=== Directions ===
Reproduce, word for word, the stretch from the line containing "Click the Detected Anomalies clock icon" through the end of the entries, leaving the pictures out of your answer.

----------------------------------------

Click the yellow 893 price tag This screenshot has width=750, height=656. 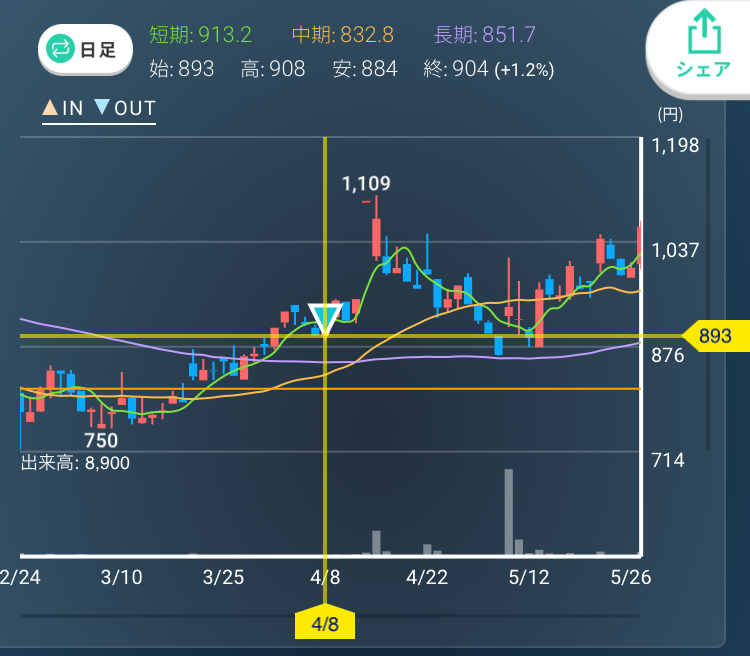[x=714, y=337]
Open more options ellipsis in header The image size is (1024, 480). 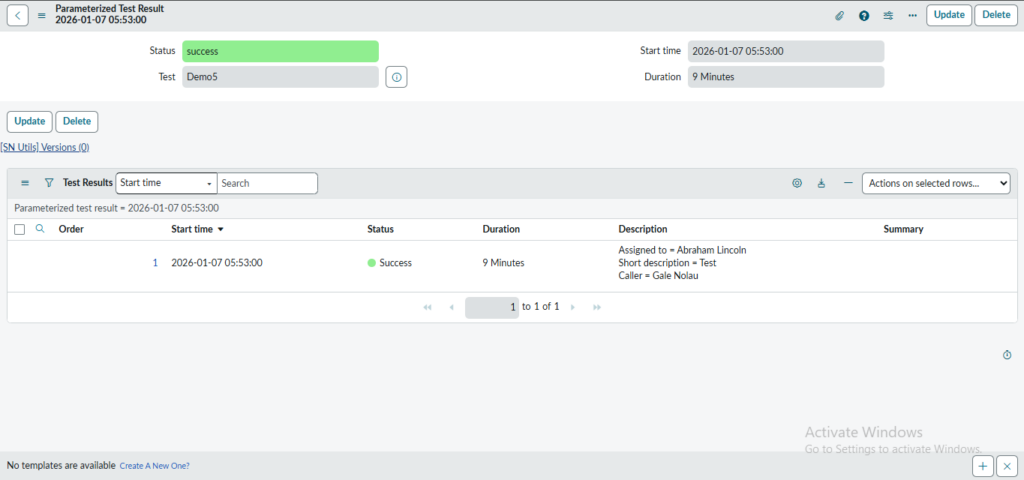912,15
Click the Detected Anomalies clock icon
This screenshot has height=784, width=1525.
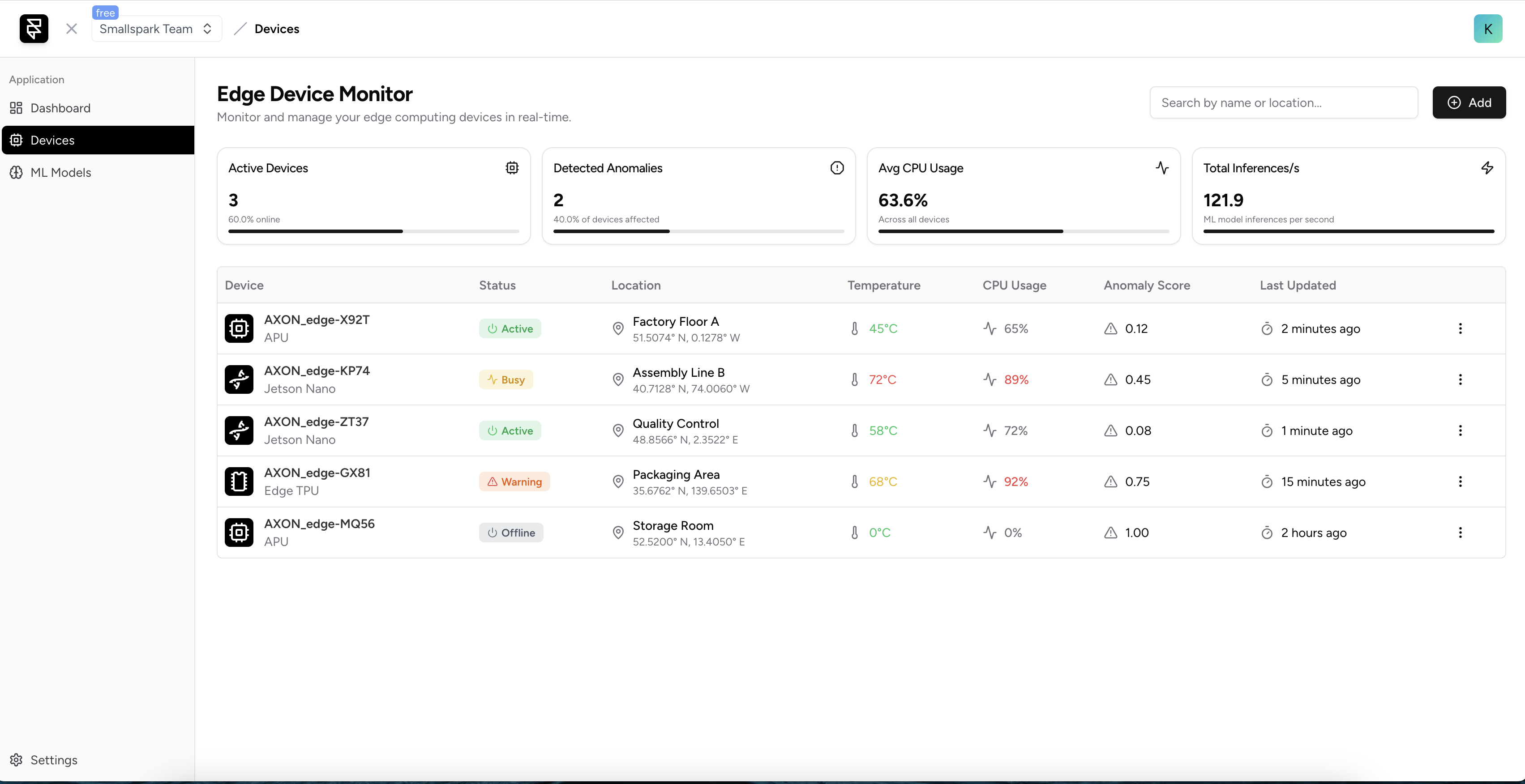[x=836, y=167]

----------------------------------------

=== Correct answer ===
Click the Detected Anomalies clock icon
This screenshot has height=784, width=1525.
[x=836, y=167]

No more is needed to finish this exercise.